• _EXERCISE PASSAGE_
• • •
I too have reasons to get sad. One of them is that I’m reading Cormac McCarthy’s All The Pretty Horses and I know I’ll never be able to write like him. Ever. Even if I rode bareback with John Grady Cole from Texas to Mexico and home. Another reason is that even when his sisters don’t beat him up for drinking milk straight from the bottle, the boy child’s sadness persists. This makes me very blue.

He complains that his head feels heavy with these sad attacks. So heavy that he struggles to open his eyes. And he has an ache in the left side of his chest. He believes it must be his heart. It is terribly sore.

I start to panic. He’s too young for crazy pills and shrinks. I monitor the environment, trying to detect the incidents that are giving him the morbs.

We find an injured dove in the garden being eaten alive by ants. The blood is bright-red. We walk around a squashed frog on the road. The blood is dark-black. We find an unhatched egg on the lawn that contains a half formed bird. It is stinky-grey.

I tell the boy’s father that I suspect our son has realised that he’s mortal. Every second since the day of his birth he’s been slowly dying. He now knows that he’s a small cog in the circle of life. It’s making him sad.

I weep when I say this. The burden of knowledge upon such young shoulders must be intensely painful. I weep some more.
• • •
• _DIRECTIONS_
(a) Copy the part of the essay on the boy's sadness that begins at the words "I start to panic." and ends after the words "weep some more.".
(b) List the three dead or dying creatures found in the essay on the boy's sadness.
(c) Continue the essay on the boy's sadness from its final sentence, keeping its voice and style.
The material below comes from a separate source unrelated to the essay on the boy's sadness.
• • •
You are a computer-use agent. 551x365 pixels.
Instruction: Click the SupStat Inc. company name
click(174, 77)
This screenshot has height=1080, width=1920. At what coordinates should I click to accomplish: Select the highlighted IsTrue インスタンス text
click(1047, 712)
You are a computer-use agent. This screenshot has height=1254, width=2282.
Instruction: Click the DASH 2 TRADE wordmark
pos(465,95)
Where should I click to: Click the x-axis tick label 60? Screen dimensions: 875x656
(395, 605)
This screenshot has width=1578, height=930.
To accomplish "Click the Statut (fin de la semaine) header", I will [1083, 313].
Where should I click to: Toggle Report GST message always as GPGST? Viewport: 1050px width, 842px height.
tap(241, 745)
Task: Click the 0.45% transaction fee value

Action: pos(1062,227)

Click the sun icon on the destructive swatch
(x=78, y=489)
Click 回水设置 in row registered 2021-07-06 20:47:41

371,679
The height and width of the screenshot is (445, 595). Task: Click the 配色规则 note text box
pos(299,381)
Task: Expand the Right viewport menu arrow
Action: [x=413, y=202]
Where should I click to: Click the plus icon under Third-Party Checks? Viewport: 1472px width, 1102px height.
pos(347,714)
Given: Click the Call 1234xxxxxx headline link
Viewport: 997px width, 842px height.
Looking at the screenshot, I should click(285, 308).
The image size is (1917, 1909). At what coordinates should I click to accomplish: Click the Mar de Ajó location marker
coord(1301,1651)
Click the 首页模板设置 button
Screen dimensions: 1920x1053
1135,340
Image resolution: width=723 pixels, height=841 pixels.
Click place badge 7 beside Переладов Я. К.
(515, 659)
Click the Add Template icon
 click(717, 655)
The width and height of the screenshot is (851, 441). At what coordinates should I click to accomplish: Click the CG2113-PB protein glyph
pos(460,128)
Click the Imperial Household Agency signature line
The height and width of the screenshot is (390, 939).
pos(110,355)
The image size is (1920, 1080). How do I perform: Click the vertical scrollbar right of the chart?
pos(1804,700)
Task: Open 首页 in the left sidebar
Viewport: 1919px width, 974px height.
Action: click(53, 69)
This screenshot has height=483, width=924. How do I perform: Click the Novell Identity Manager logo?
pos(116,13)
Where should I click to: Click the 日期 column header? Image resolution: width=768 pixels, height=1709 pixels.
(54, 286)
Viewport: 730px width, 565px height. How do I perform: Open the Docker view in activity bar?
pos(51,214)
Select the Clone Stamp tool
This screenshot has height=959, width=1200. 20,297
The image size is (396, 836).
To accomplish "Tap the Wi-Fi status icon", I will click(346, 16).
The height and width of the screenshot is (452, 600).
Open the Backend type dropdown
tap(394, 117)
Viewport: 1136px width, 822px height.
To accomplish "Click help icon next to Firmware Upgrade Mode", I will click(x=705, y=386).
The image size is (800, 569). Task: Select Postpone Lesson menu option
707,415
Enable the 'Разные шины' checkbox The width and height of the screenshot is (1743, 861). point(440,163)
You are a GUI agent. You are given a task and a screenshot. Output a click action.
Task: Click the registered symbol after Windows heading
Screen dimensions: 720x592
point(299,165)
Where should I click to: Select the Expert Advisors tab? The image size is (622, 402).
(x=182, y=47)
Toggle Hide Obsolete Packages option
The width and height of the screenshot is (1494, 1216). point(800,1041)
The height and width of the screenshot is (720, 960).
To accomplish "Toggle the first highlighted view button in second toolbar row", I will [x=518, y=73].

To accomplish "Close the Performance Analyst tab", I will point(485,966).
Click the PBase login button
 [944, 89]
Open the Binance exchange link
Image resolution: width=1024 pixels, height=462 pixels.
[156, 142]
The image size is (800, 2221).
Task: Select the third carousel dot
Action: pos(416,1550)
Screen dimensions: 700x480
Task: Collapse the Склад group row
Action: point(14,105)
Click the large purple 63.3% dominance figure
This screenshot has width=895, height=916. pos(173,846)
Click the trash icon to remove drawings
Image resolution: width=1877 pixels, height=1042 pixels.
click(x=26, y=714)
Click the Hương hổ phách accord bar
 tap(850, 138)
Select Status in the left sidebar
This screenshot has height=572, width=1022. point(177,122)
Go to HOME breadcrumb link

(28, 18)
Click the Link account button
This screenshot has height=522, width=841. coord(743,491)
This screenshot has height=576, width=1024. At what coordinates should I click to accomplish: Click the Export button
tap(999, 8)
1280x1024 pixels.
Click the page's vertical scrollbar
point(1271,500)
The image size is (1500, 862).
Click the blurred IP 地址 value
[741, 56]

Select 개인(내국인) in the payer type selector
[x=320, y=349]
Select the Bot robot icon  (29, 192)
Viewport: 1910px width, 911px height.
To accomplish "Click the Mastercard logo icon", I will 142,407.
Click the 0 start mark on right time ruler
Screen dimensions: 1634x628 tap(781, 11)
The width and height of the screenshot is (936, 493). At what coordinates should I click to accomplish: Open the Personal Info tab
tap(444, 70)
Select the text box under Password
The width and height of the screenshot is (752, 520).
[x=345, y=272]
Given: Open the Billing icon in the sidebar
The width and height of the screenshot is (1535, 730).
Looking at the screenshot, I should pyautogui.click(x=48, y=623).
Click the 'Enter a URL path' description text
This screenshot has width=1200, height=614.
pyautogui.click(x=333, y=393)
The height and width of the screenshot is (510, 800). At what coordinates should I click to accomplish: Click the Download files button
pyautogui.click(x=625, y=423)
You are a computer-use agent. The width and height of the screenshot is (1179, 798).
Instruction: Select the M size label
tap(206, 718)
• • •
• _RESPONSES TO THE EXERCISE_
(a)
I start to panic. He’s too young for crazy pills and shrinks. I monitor the environment, trying to detect the incidents that are giving him the morbs.

We find an injured dove in the garden being eaten alive by ants. The blood is bright-red. We walk around a squashed frog on the road. The blood is dark-black. We find an unhatched egg on the lawn that contains a half formed bird. It is stinky-grey.

I tell the boy’s father that I suspect our son has realised that he’s mortal. Every second since the day of his birth he’s been slowly dying. He now knows that he’s a small cog in the circle of life. It’s making him sad.

I weep when I say this. The burden of knowledge upon such young shoulders must be intensely painful. I weep some more.

(b)
An injured dove in the garden being eaten alive by ants
A squashed frog on the road
A half-formed bird inside an unhatched egg on the lawn

(c)
The boy’s father says I’m talking complete crap. The reason for the child’s sadness is a simple one – he’s finally figured out that Father Christmas doesn’t exist.

I’m not convinced. Evidence that he’s keeping the faith hangs in a letter to Father Christmas by the fireplace. Daer Santa I howp you have a mery crismas. I wood like .

One of the gift requests should be a dictionary. But no, it’s a rosary. I ask my mother where in hell am I going to find a rosary? She begs me to hold off for another year and save the child from Rome by taking him to an Anglican church for the next 52 Sundays. He can get a PlayStation game instead.

I analyse all the conversations between my son and me. Probing them for cynicism or doubt. Conversations about whether Father Christmas prefers crackers and beer to cookies and milk? And how Father Christmas will know where to bring his presents if we aren’t having Christmas at home this year. I detect no Doubting Thomas.

But it is the question: what are all those presents doing in the back of your cupboard? that hits the alarm button. There’s a kernel of truth to his father’s diagnosis. The boy has doubts.

I discuss how to deal with the Father Christmas issue with the teen sisters. The 14-year-old says it’s about bloody time the boy genius finally caught on to the con. She was beginning to think he was seriously slow. He should keep his sadness to himself and do what she did when she twigged at the age of five: keep pretending to believe. You end up getting lots more presents.

I tell her she’s not allowed to call her brother a boy genius in that tone of voice. Or in any of the 11 official languages. Else I’ll break her other clavicle.

The 17-year-old believes we should have a frank and open discussion about the whole Father Christmas issue. She’s going through a truth and transparency phase. I tell her she’s got the job. She says no ways, you’re mad (and fat and boring and all the other sad truths she’s shared with me during this full disclosure phase). We decide to leave it and rotate the suicide watch.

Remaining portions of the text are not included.